## Provided passage
I suspect the compiler is

Ferdinand_T_ · ‎03-03-2016

Dear Intel community,

below is an example program which takes unusually long time to be compiled with "-O3" optimization (up to -O2 is fine), tested with ifort versions 14.0.3 and 15.0.3. This might be a compiler issue.
(But I don't know what is going on. Mabye the compiler is really doing something very sophisticated and the long compile-time is justified).

[fortran]
program p

! Compound type with alloc. components

type :: a_type

end type

type :: b_type

! The more fields, the longer takes -O3 compiling.

integer, allocatable :: &

i00,i01,i02,i03,i04,i05,i06,i07,i08,i09, &

i10,i11,i12,i13,i14,i15,i16,i17,i18,i19, &

i20,i21,i22,i23,i24,i25,i26,i27,i28,i29, &

i30,i31,i32,i33,i34,i35,i36,i37,i38,i39

class(a_type), allocatable :: &

a00,a01,a02,a03,a04,a05,a06,a07,a08,a09, &

a10,a11,a12,a13,a14,a15,a16,a17,a18,a19, &

a20,a21,a22,a23,a24,a25,a26,a27,a28,a29, &

a30,a31,a32,a33,a34,a35,a36,a37,a38,a39

end type

type(b_type), allocatable :: b

! Switch, undetermined at compile-time

logical :: switch

! Allocate anything (doesn't have to, but can, be b)

integer, allocatable :: i

allocate(i)

! Deallocate compound type

deallocate(b)

! Specific repeated conditional loop structure

read (*,*) switch

if (switch) then

do ! any do-loop

end do

end if

if (switch) then

do ! any do-loop

end do

end if

end program
[/fortran]

Usually, changing the order of statements does not change the compile-time delay. However, after changing the code in any other way the reported delay is gone (e.g. removing one loop, removing the switch, removing the allocation, removing the allocatable-attribute, changing the class keyword to type, or removing entirely one of the fields in b_type) .

I post this issue only out of curiosity and for your information. For me, it is sufficient to use -O2 optimization on the affected code.

With regards
Ferdinand

jimdempseyatthecove · ‎03-03-2016

I suspect the compiler is caught in a quandary of if it is safe to remove the dead code referring to b. b is declared, but not allocated, and the only reference is deallocate(b).

## To be done
• 1. Return, word for word, the stretch of the forum thread on slow -O3 compilation from "Ferdinand_T_ · ‎03-03-2016" through "a compiler issue.".
• 2. Write the next part of the forum thread on slow -O3 compilation, picking up after its final sentence.
The data after this point come from a source separate from the forum thread on slow -O3 compilation.

## Data entries
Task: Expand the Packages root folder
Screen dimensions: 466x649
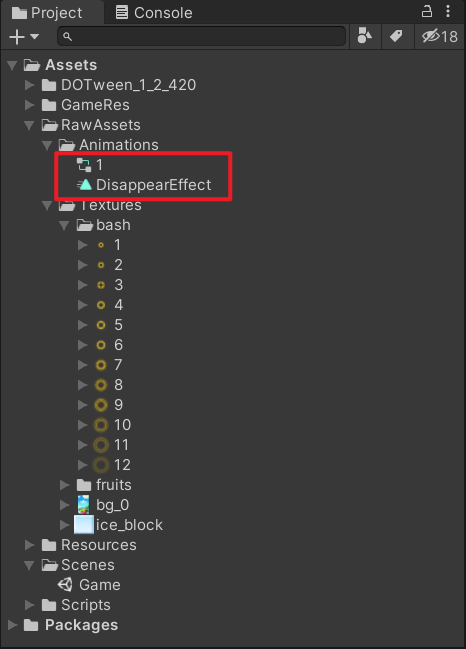Action: pyautogui.click(x=12, y=625)
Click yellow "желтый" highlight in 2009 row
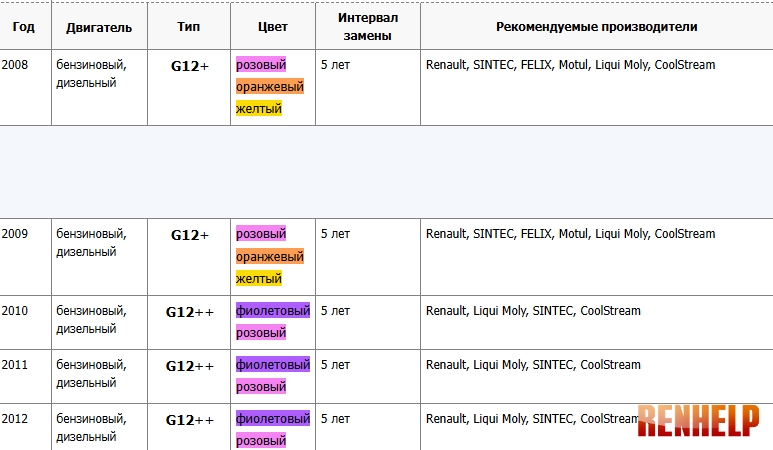This screenshot has width=773, height=450. point(259,278)
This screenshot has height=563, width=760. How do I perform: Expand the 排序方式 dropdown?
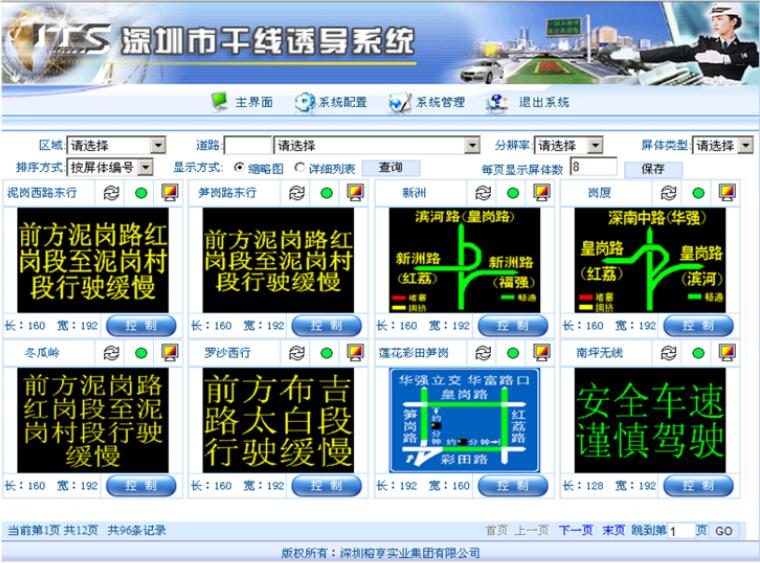[x=145, y=168]
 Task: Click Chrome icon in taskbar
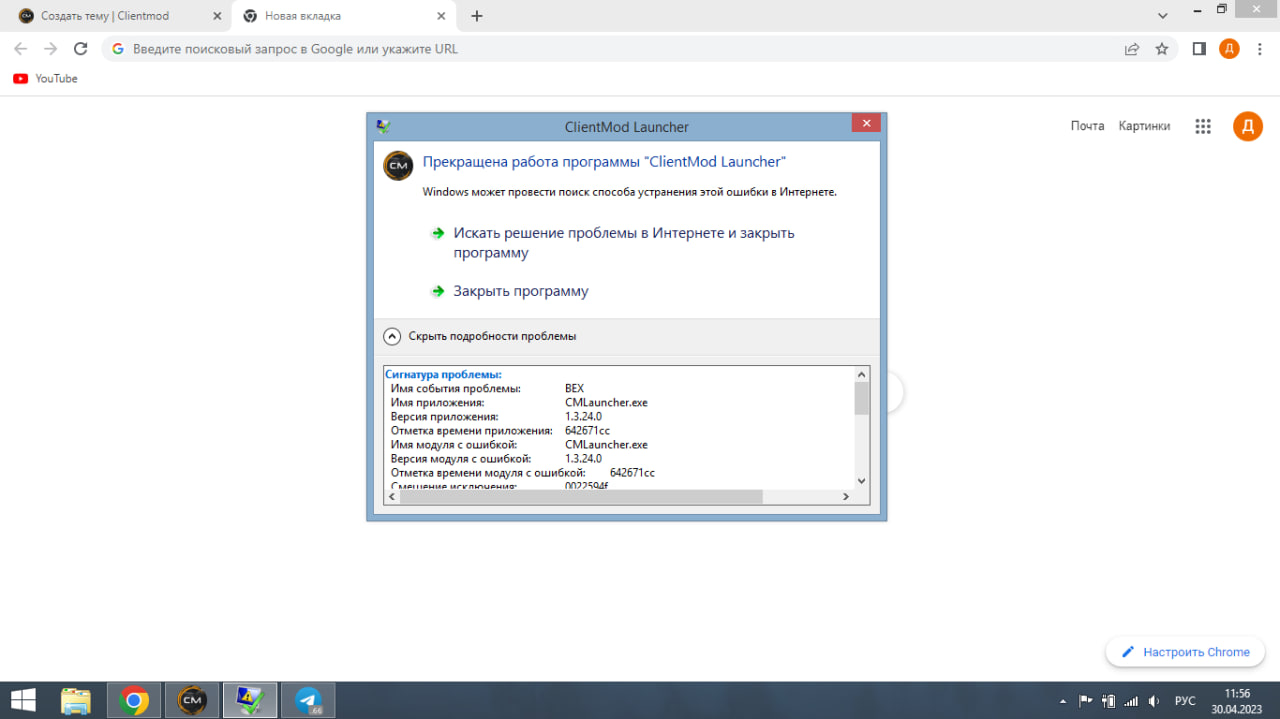tap(134, 700)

## Results
• 1.
Ferdinand_T_ · ‎03-03-2016

Dear Intel community,

below is an example program which takes unusually long time to be compiled with "-O3" optimization (up to -O2 is fine), tested with ifort versions 14.0.3 and 15.0.3. This might be a compiler issue.

• 2.
Did you see this behavior with real code?

Jim Dempsey

Steven_L_Intel1 · ‎03-03-2016

I can reproduce an extended compile time with 16.0.2, and will look into this some more.

Steven_L_Intel1 · ‎03-03-2016

Escalated as issue DPD200407723. Looking at some output from a debug compiler build, it doesn't look to me as if the delay is in an actual optimization step but rather some setup for it. I will let you know what the developers tell me.

Ferdinand_T_ · ‎03-03-2016

@Steve Lionel
Thank you. I am always interested in what is going on behind the scenes!

@Jim Dempsey

jimdempseyatthecove wrote:

Did you see this behavior with real code?

Yes. The compilation-time jumped from several minutes to beyond hours (I terminated it and first thought the compiler crashed entirely) when I added a command-line argument (the undetermined "switch") to optionally skip certain computations (the do-loops). The allocations where hidden in unrelated modules. It took me a while to boil the code down to the example given, bringing all these specific ingredients together in just the right combination. Which is also why your question made me wonder how else - if not by pure accident in actual code - one could come up with such an uncommon program triggering such unexpected behaviour?

Ferdinand

Ferdinand_T_ · ‎03-03-2016

jimdempseyatthecove wrote:

I suspect the compiler is caught in a quandary of if it is safe to remove the dead code referring to b. b is declared, but not allocated, and the only reference is deallocate(b).

I might add that the delay occurs also on a single allocation (no deallocations at all) using a structure constructor

[fortran]

! ...

! Allocate anything (doesn't have to, but can, be b)

allocate(b, source=b_type())

! Specific repeated conditional loop structure

! ...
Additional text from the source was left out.